This article explores the objectives of the Insolvency and Bankruptcy Code, 2016. It discusses the procedures and structures adopted by the IBC to deal with insolvency related matters, with a focus on the principle of allocative efficiency, on which the Code operates. Lastly, this paper analyses the success or failure of the IBC and analyzes its shortcomings.

SCOPE AND OBJECTIVES OF THE PAPER

1. To understand the procedures and mechanisms proposed under the IBC to deal with insolvency related matters.

2. To determine, through an assessment of numbers, whether the introduction of IBC and CIRP have been successful. If yes, to what extent.

3. To analyze the objectives with which the IBC was established and whether it has achieved those objectives or not.

 INTRODUCTION

“Non-viable businesses need to be allowed to fail so that the larger economic ecosystem can reallocate resources from non-viable projects to viable initiatives. This is, in a sense, a sine qua none of an efficient, effective, efficacious economic system.”[1]

The enactment of the Insolvency and Bankruptcy Code, 2016 (IBC) brought about major structural changes as it aimed to consolidate and amend the laws on insolvency, revival and liquidation of corporates, LLPs, Partnerships and individuals. IBC seeks to provide for a mechanism of reorganization and resolution of insolvency of debtors in a time bound manner.

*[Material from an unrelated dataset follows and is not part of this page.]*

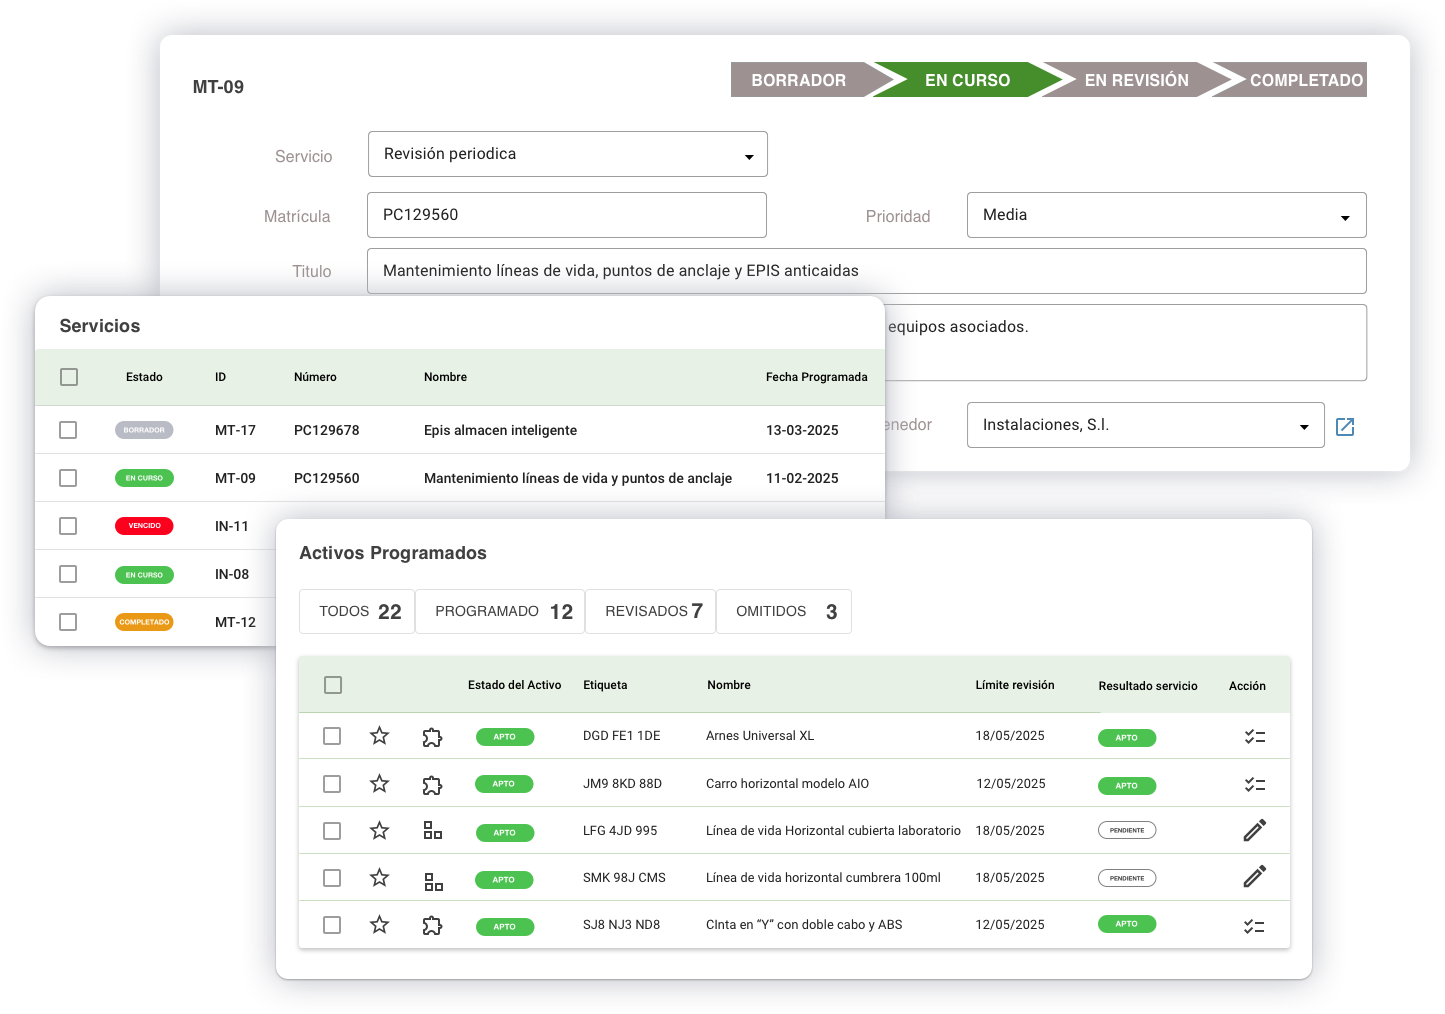Open checklist action icon for Arnes Universal XL

click(1254, 737)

One of the fundamental changes that the introduction of IBC brought about was moving away from the ‘debtor-in-possession’ regime to a ‘creditor-in-control’ (CIC) regime where in creditors are given tremendous powers to decide matters of the corporate debtor along with the assistance of Insolvency Professionals (IPs). This regime promotes greater availability of credit as lenders by virtue of having control over the process of insolvency resolution would be willing to lend. At the same time, CIC regime also promotes entrepreneurship while maximizing value of assets.[2]

Prior to 2016, India did not have any formal experience of an insolvency regime that is proactive, market-led and time-bound. For IBC to be formally put into place, the law had to be laid down, infrastructures had to be created, professionals had to be developed and prepared, markets and market practices had to be evolved and adapted and above all the stakeholders had to be made aware of the Code, accept, change and learn how to use it.

Implementation of a law of such tremendous significance throws up innumerable challenges. The Code and its regulatory framework underwent several amendments in sync with emerging market realities.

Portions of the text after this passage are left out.